The Canada Border Services Agency launched an investigation after the licence plate reader system it uses was targeted recently in a malicious cyberattack in the U.S.

Earlier this week, news surfaced that photos of travellers and licence plates collected by U.S. Customs and Border Protection were compromised in a privacy breach last month. The CBSA and U.S. Customs and Border Protection use the same plate reader technology.

“We are currently reviewing and assessing what impacts, if any, this breach has on our operations and Canadians,” said CBSA spokesman Nicholas Dorion in an email to CBC.

“While the CBSA awaits the completion of the forensic investigation, our information at this time is that this incident does not pose systems or security vulnerabilities.”

Public Safety Minister Ralph Goodale, whose portfolio includes the border agency, said he’s concerned about the breach.

“(CBSA is) investigating that whole situation from top to bottom. To this point, there have not been serious implications for CBSA’s information, but obviously CBSA is concerned about the quality of the services that are provided to it and they are investigating all the ramifications,” he said.

U.S. Customs and Border Protection said they learned of the data breach, which affected fewer than 100,000 people, at the end of May.

A subcontractor transferred copies of images to its company network without the agency’s authorization, violating U.S. government policy, said the American officials.

Tough laws needed: CCLA

U.S. customs won’t release the name of the subcontractor whose computer network was hacked, but the Washington Post reported that a Microsoft Word document of a U.S. Customs and Border Protection public statement, sent Monday to reporters, included the name “Perceptics” in the title (“CBP Perceptics Public Statement“).

The U.K. computer security website The Register also reported that the hacker responsible alerted it to the breach in late May, identifying the company involved as Perceptics.

And even the CBSA named Perceptics as the subject of the cyber attack, saying the attack took place May 13.

CBSA has issued dozens of contracts to Perceptics for its licence plate reader and radio frequency identification services since 2015, totalling more than $21 million.

The latest contract was awarded in March of this year, according to Public Works and Government Services’ archives.  

The company says its licence scanning technology identifies the province or state of origin on at least 95 per cent of vehicles with a rear licence plate, compresses the image and then instantly displays that information to border officers.  

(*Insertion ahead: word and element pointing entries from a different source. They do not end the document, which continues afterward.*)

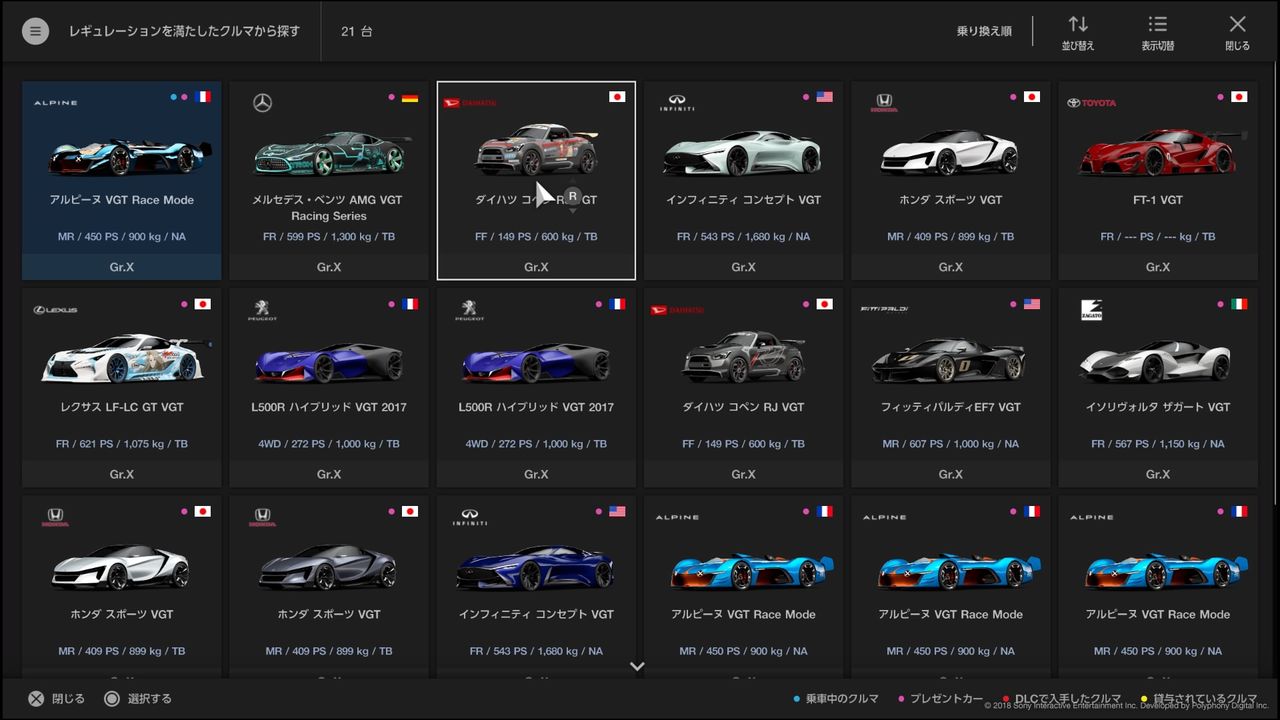Toggle the blue 乗車中のクルマ legend indicator

(x=795, y=699)
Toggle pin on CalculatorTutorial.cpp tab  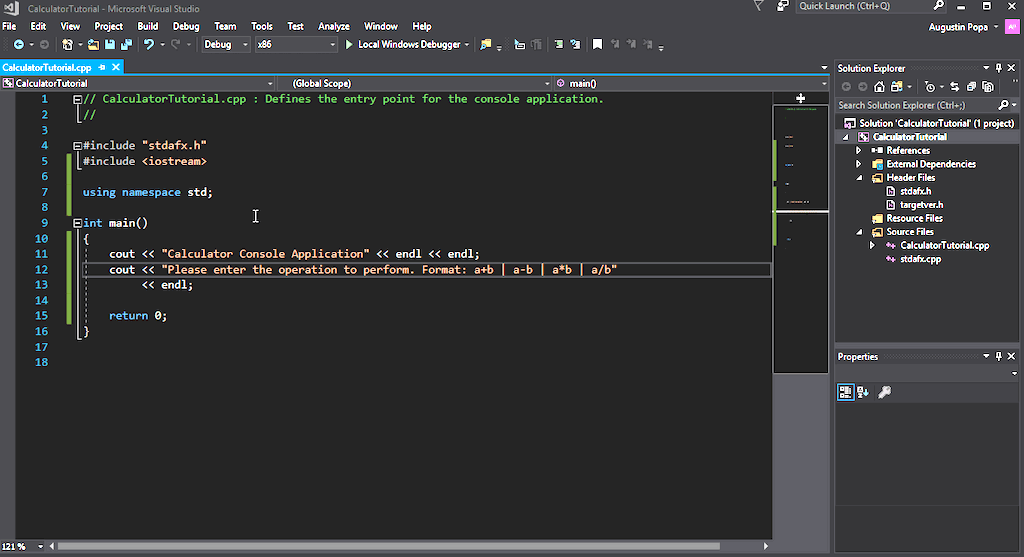(102, 68)
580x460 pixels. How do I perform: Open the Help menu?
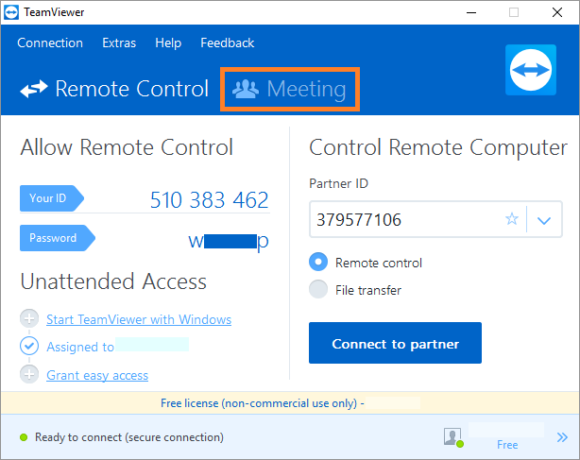pyautogui.click(x=168, y=43)
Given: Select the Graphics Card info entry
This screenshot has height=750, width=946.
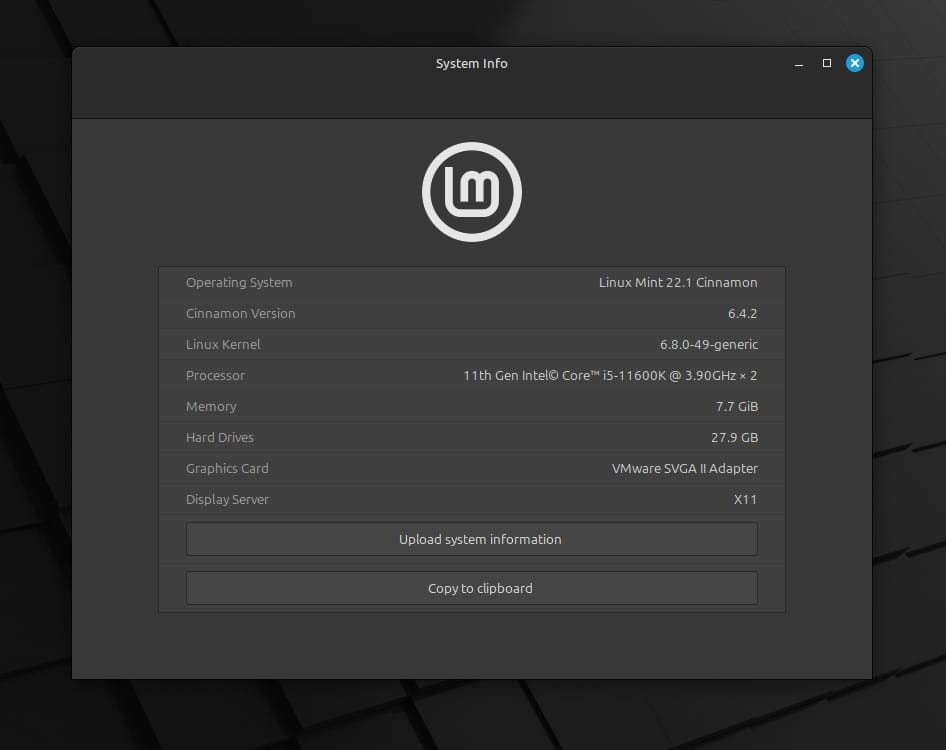Looking at the screenshot, I should click(471, 468).
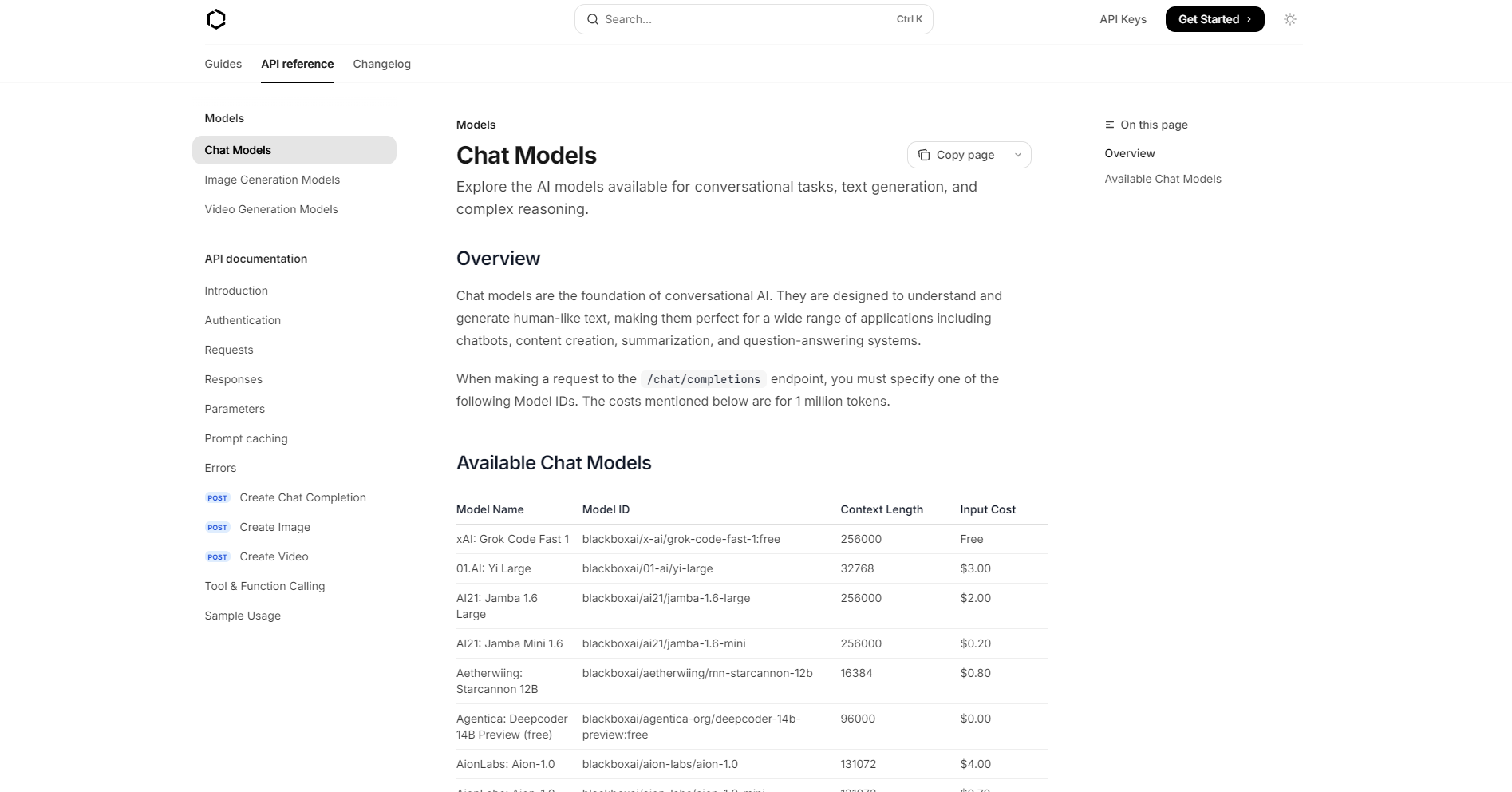Click the Blackbox hexagon logo
The height and width of the screenshot is (792, 1512).
[x=216, y=19]
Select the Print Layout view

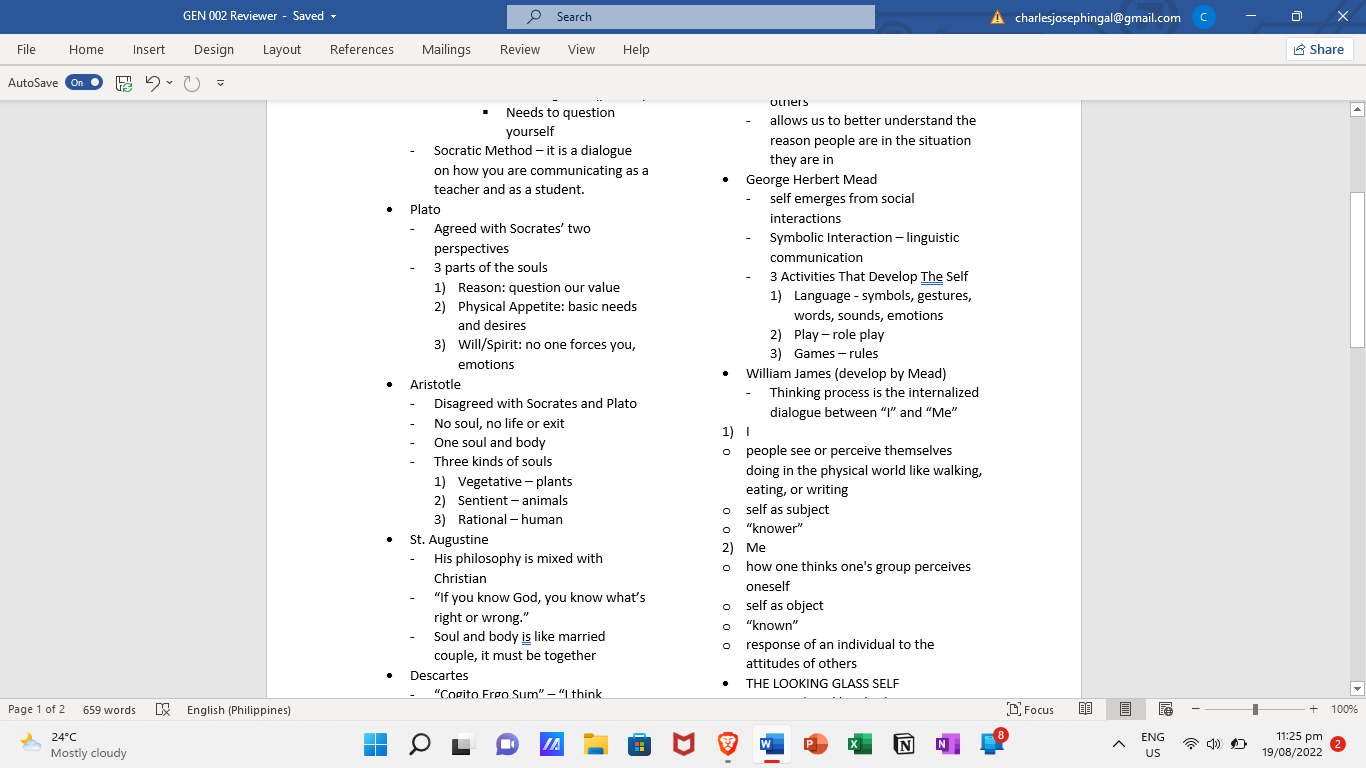click(1125, 709)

“Vehicles with a clear record of lawful trade and travel will go through quickly; vehicles of concern can be detained for proper clearance,” says a Perceptics press release from 2017.

The office of federal privacy commissioner said it’s reaching out to the CBSA for more information.

“It certainly raises concerns about the privacy of Canadian travellers,” said spokesperson Tobi Cohen.

Michael Bryant, executive director of the Canadian Civil Liberties Association, said the Perceptics case raises questions about why private companies are hired to collect Canadians’ information.

“If Canada cannot safeguard our privacy, the agency should lose the power to take it in the first place,” he said.

“The best way to avoid private sector data breaches of sensitive personal data is not to collect and retain such data in the first place. This comes at a time when facial recognition and collection of sensitive information is on the rise in Canada and the breach underscores the need for legislation in Canada, where right now there is none.”

Perceptics bills itself as the sole provider of licence-plate readers “for passenger vehicle primary inspection lanes at all land border ports of entry in the United States, Canada and at the most critical lanes in Mexico.”

The company has not responded to CBC News’ request for comment.